I'm not entirely sure why yet, but your  HRes runs perfectly on my computer with my PowerMatrix.  So thank you very much!  I just started using Mathcad this week and was impressed with the software but that excessive calc time was starting to drive me insane. 

 

I'm very curious though as to what specific subtle edit made such an exponential difference.  

My original program took 20 mins to run

Werner_E
24-Ruby V
(To:asw391)


@asw391 wrote:

My original program took 20 mins to run


OMG!

I can't imagine that anything I changed is responsible for the significant difference in speed, though. Simply turned the calculation into a function (just gave it a try - even if I don't the result appears in a glance) and used the usual matrix indices M[i,j instead of M(i,j). There should be no difference in calc time doing so.

I also am curious as to what slowed down calculation on your side.

 

Your implimentation could take advantage of the submatrix command

b<-submatrix(PowerMatrix,(k-1}*interval+1,interval*k,1,1) to extract the respective rows into a column vector.

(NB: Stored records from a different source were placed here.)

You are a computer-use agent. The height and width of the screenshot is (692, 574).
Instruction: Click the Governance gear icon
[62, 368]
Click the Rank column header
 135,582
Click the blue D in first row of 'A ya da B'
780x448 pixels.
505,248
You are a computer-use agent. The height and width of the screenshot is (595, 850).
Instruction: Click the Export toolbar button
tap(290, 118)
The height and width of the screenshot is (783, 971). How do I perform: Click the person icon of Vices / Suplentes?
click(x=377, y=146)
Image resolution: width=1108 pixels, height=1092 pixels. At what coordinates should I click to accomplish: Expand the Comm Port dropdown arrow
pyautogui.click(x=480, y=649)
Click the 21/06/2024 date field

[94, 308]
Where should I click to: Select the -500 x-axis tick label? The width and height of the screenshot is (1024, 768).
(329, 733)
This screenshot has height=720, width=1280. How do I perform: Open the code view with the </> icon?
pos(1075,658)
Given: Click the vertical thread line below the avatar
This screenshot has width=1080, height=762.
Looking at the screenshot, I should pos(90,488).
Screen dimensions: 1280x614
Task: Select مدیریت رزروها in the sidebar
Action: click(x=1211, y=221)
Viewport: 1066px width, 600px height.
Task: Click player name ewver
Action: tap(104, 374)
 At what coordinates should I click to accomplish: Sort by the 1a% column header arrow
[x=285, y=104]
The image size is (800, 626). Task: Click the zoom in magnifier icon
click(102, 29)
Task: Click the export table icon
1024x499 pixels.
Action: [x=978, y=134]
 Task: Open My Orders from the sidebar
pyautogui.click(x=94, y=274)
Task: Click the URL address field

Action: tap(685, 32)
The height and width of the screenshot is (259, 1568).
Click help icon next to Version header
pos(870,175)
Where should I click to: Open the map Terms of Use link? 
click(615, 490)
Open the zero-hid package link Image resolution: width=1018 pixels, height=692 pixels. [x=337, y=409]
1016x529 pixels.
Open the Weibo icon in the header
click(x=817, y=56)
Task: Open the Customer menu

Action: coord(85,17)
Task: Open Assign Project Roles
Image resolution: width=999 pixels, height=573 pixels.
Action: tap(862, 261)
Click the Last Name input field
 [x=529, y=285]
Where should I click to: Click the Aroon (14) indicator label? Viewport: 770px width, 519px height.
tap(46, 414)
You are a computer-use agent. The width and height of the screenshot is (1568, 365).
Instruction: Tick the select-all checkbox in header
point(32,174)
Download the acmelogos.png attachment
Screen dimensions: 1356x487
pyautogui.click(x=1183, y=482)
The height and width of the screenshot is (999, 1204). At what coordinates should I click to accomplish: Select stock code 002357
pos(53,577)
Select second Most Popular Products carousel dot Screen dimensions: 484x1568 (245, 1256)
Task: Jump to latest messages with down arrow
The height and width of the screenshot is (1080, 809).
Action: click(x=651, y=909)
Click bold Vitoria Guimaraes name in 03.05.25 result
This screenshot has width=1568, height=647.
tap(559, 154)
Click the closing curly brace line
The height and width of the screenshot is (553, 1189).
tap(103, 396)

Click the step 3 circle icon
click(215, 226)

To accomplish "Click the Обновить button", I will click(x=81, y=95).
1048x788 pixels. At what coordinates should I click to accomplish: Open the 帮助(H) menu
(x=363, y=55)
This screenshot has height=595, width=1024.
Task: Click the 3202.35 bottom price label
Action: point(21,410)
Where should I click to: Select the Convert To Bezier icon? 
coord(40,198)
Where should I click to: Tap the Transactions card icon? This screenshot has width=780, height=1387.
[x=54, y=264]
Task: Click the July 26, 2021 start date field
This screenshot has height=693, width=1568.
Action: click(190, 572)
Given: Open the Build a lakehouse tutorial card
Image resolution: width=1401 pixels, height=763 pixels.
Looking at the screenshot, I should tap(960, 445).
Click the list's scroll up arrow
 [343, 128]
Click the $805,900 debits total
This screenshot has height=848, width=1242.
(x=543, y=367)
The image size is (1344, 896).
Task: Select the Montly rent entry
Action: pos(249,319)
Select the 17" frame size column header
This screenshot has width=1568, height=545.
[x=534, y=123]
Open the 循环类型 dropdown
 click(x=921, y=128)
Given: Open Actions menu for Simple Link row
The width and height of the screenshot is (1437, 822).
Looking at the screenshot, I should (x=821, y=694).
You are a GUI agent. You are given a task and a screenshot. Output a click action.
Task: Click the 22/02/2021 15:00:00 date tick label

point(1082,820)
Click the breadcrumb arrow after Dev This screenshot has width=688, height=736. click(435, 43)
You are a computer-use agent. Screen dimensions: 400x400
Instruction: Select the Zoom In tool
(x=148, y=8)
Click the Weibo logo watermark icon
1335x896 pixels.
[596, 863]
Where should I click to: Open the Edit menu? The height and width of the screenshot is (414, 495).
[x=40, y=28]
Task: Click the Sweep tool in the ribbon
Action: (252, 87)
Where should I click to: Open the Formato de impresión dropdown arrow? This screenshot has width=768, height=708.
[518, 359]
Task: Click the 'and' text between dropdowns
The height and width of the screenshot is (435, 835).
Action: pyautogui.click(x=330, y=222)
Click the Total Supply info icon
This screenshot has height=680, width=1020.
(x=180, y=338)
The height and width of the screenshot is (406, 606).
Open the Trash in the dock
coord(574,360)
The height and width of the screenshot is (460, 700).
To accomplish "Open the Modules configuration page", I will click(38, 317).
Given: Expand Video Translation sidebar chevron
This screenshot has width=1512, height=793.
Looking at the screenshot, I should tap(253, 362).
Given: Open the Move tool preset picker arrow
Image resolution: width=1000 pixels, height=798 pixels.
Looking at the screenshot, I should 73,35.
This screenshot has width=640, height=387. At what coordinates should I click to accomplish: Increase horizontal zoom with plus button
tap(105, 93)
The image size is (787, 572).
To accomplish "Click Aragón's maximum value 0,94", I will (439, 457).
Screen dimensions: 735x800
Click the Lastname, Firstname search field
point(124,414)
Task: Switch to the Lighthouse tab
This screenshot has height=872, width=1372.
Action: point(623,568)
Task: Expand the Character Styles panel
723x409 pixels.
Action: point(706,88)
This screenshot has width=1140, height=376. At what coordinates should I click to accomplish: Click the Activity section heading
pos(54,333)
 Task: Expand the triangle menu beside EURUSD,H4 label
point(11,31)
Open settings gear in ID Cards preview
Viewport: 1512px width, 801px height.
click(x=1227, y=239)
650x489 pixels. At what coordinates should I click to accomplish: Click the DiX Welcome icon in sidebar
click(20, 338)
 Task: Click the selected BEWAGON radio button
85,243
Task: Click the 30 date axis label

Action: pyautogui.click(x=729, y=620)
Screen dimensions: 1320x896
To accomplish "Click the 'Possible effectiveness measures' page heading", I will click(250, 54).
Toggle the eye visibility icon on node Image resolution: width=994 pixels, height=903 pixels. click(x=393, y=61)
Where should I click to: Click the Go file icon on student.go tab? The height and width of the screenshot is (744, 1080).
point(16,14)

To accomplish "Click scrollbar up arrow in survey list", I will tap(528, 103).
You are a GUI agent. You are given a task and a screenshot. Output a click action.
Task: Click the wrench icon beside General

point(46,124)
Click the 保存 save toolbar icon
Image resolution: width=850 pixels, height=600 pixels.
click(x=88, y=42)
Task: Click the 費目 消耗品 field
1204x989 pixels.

Power(k)<-you can then use Ctrl+4 to get the built in summation of a column vector b and divide by interval.

Both can be used in a program.

I haven't tried in this case, but from my experience I can tell the the submatrix command usually slows down calculations.  As the routine as it is calculates in a few Milliseconds I guess its not worth trying. It remains a mystery as to why it took 20 minutes for the OP in the first place but the cause seemed not to be due to the used methods to loop, sum up, etc.

 

OK, I was curious and gave it a try and you are right!

submatrix outperforms the sum operator even by a factor 40!!

I made the Powermatrix 100-times larger to get more reliable results:

Pic.png

Fred_Kohlhepp
23-Emerald I
(To:asw391)

Try:

 

Prog(N) := | A[N,N <--0

                  return A

 

Works up to 16000 x 16000, and it's fast.